The portrayal of American Indian characters allowed African American actors to demonstrate their acting and musical talents. The Freeman praised “Arthur Talbot as ‘John Lowdog,’” who “gave the public its first taste of Indian character work with merit by a Negro,” and described that when J. Rosemond Johnson as Plunk Green and Abbie Mitchell as Minnehaha sang “The Red Shawl” song, the experience was “the neatest yet that has been offered in the form of Indian lovemaking. It made many young lovers in the house wish they were Indians.” The play was acclaimed by the Indianapolis Freeman not only as musically worthy (“at last in the big league”; “the real goods”; with music “the best that was ever offered by Negroes”) but also racially momentous: “This piece has crossed the line, ‘no classic colored shows,’ that has been drawn by the managers and press. They flatly turned back Abyssinia; now they are face to face with another.”29 But David Krasner points out that “while Cole and Johnson avoided stereotyping African Americans, they were not so generous to Native Americans.”30 “Cole and Johnson’s relationship to Native Americans was certainly ambivalent: on the one hand, they cut against the grain of American ethnology that argued that mixing the races would lead to social collapse; on the other hand, they portrayed Native Americans as a rung below African Americans.31
While African American performers may have been lauded for their “true to life” characterizations of Chinamen and Indians on the stage, their portrayals of “Japanese” were evidently much less concerned with any notions of realism. Like the white minstrel companies, African American performers used Japanese acts for the most part to add a touch of fantasy as well as novelty to their shows. One example can be found in Oriental America, one of the earliest all-black vaudeville shows. Oriental America opened August 3, 1897, at Palmer’s Theatre in New York City under the direction of John W. Isham.32 The show was popular in New York, and subsequently toured in England.33 According to the Washington Morning Times, this production included “a company of sweet singers and talented performers, the cream of the colored race,” and highlighted both spectacle and the singing talents of the performers: “The several scenes in the each act have been given the benefit of very attractive and elaborate scenic and electric embellishment and especially is this so in the last act, where in are presented prominent scenes using appropriate costumes from well-known standard operas of the several schools, to which fully forty minutes were devoted.” The reviewer notes, “Among the many features of the great show were a Japanese dance, cleverly rendered by Fanny Rutledge, Pearl Meredith, Alice Mackey and Carrie Meredith, who sang and danced equally well and were prominent in all the ensemble scenes of the performance. A quartet of cycling girls in bloomers and twentieth century maids, the maids of the Oriental Huzzars, led by Miss Belle Davis, as well as the hunting scene and opening chorus from the ‘Bells of Cornville.’”34
How much the popularity of the show depended on its oriental content is certainly a matter for speculation. Despite the show’s title, there certainly did not seem to be a sustained theme of any kind; later accounts emphasize its importance in the history of African American theater without any mention of the “Japanese dance, cleverly rendered” or the “Oriental Huzzars.”35 At the same time, the performance of these elements does raise a question of how we should read the playing of yellowface by African Americans. Is it substantively different from white actors playing yellowface? Of white actors in blackface minstrelsy? On the positive side, it does clear a space for the advancement of African American performers beyond their own racial caricatures; beyond that, the best we might hope for is that it also dislocates both racial stereotypes of “blackness” and “yellowness” through playing on the disjunction of the actor’s body and the racial stereotype.

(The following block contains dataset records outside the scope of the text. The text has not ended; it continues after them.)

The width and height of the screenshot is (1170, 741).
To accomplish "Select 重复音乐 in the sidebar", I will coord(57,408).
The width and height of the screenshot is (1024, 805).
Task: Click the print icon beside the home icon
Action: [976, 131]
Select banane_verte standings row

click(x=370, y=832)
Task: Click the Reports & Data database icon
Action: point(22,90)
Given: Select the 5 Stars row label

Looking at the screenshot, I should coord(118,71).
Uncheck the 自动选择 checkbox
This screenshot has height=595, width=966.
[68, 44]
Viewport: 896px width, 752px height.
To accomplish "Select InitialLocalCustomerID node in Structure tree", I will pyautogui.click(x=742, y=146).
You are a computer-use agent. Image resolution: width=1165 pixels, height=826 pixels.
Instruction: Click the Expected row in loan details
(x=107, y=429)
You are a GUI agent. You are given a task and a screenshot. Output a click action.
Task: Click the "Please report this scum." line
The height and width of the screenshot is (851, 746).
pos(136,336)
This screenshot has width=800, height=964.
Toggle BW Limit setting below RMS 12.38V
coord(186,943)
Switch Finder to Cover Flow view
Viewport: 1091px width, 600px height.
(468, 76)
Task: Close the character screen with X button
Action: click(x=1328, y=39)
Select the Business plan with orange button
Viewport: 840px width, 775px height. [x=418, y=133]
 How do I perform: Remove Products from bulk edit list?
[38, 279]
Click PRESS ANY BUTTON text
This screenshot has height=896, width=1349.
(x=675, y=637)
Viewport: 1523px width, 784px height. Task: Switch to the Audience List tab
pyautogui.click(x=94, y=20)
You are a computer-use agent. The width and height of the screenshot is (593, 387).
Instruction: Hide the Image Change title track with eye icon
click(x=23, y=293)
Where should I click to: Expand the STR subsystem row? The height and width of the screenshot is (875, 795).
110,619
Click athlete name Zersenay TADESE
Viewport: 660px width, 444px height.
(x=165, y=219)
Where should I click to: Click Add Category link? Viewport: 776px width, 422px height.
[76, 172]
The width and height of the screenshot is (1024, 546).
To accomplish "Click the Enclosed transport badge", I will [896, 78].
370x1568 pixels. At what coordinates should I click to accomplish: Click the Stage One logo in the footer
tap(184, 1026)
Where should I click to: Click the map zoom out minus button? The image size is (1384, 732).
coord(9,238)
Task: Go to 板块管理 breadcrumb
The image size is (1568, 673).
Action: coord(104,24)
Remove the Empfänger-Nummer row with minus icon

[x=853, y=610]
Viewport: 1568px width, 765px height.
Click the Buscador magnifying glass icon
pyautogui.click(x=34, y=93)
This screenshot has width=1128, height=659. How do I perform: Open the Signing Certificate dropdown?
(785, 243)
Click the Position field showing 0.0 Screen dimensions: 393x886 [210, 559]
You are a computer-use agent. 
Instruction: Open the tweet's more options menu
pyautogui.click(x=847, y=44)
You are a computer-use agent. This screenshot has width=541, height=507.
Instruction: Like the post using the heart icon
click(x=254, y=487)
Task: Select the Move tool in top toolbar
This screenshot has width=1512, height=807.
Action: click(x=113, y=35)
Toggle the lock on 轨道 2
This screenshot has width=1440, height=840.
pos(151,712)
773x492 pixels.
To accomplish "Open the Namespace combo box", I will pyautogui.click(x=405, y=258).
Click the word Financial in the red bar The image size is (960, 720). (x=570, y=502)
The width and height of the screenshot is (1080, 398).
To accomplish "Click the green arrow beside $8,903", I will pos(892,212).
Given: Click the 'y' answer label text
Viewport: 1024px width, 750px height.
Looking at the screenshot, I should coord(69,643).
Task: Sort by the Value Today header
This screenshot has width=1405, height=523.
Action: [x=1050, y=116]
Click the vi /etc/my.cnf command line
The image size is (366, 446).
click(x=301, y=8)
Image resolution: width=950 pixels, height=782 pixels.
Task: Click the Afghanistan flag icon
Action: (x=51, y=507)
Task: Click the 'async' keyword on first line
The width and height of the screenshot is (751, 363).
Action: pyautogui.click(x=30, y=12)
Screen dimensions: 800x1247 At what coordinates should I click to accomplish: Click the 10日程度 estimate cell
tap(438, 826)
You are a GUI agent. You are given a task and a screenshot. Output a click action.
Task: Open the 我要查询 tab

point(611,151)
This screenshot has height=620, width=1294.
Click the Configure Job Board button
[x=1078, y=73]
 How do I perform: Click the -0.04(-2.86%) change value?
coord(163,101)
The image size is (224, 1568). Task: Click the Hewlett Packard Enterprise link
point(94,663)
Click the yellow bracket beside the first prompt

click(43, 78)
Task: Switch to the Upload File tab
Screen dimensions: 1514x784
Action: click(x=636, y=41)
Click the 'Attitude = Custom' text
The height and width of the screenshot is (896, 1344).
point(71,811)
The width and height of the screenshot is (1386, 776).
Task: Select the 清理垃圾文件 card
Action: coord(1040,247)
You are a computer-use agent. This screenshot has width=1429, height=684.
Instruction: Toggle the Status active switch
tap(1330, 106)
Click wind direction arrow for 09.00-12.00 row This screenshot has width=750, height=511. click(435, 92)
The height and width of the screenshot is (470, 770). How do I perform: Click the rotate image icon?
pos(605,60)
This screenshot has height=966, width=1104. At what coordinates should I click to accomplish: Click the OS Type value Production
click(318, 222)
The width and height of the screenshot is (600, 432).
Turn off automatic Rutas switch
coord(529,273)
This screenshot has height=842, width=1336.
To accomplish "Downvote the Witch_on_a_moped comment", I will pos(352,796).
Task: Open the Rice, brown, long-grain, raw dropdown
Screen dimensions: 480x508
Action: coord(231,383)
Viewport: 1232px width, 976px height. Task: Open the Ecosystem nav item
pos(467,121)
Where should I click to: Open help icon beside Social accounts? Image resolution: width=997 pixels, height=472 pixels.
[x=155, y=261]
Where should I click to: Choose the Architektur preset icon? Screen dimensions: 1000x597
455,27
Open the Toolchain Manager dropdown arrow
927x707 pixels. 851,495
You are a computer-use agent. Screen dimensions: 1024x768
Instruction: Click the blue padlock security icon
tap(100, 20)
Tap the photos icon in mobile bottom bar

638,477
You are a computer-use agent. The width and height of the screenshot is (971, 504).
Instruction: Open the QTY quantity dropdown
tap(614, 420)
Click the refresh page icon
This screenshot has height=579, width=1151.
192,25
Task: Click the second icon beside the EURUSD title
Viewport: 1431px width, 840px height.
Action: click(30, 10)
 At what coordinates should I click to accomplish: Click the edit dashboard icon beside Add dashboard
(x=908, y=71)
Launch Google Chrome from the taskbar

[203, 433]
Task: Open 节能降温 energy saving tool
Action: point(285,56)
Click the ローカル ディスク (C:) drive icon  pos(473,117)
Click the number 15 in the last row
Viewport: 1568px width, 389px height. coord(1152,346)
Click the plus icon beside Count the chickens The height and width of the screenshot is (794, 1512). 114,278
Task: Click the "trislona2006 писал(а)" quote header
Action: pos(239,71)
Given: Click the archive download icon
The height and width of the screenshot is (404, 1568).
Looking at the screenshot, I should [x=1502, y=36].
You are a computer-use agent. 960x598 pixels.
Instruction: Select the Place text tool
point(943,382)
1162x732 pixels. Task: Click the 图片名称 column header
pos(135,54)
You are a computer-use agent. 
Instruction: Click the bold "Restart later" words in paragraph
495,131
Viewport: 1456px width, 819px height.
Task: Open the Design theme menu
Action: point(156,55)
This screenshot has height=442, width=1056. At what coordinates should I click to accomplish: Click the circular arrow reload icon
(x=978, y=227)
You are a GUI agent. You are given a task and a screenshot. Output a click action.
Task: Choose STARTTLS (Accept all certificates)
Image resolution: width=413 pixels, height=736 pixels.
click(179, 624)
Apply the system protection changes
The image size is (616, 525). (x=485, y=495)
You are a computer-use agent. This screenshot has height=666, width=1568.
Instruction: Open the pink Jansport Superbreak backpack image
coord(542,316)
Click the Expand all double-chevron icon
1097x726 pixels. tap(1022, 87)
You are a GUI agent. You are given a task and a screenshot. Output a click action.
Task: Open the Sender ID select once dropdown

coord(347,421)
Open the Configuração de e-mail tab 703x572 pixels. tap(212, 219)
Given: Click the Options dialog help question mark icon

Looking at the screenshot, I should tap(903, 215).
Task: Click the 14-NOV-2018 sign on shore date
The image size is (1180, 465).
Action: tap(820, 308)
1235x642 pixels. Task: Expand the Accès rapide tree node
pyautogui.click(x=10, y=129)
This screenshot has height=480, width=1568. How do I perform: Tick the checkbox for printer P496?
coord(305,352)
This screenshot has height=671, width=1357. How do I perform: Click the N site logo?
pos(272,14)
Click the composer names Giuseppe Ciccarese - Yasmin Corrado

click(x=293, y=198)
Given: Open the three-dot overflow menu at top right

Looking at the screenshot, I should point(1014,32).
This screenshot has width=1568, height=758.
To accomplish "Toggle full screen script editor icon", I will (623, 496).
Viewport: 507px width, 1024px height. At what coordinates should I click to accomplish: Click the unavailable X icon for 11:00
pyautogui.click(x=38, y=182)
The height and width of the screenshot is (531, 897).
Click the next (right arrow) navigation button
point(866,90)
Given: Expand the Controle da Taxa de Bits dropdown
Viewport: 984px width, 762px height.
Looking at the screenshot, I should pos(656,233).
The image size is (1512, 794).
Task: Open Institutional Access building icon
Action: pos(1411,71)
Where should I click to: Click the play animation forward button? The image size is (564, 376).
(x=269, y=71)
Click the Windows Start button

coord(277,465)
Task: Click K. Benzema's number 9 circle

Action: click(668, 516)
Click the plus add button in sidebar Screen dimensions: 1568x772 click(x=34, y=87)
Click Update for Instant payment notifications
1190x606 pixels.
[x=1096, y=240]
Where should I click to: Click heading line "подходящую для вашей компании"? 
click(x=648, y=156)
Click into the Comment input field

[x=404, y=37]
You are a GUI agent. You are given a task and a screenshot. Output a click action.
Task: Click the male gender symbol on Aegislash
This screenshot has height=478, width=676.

Yellowface by African American rather than white performers does create a sense of uncertainty insofar that it dislodges the exclusive hold that whiteness has over the enactment of other races and exposes all of these representations as artificial rather than natural. Like African American performers first forced to black up in order to inhabit the stages of black-face minstrelsy, African American performers of yellowface are inevitably compared to their white counterparts. However convincing their renditions, their bodies never fully dissolve into the roles they take on. What is foregrounded is precisely the imitative and performative mechanisms and actions of yellowface; how they act, rather than inhabit, a role.
Japanese Tommies
Scholarship on blackface minstrelsy often highlights either a straightforward racist stereotyping or the complex mechanisms of substitution and surrogation that go on between white minstrel performers and the black bodies they emulate. I would suggest that the workings of yellow-face inevitably disrupt both of these processes, resulting in much more uneasy identifications. This is amplified in the case of African American minstrel performers whose roles include yellowface.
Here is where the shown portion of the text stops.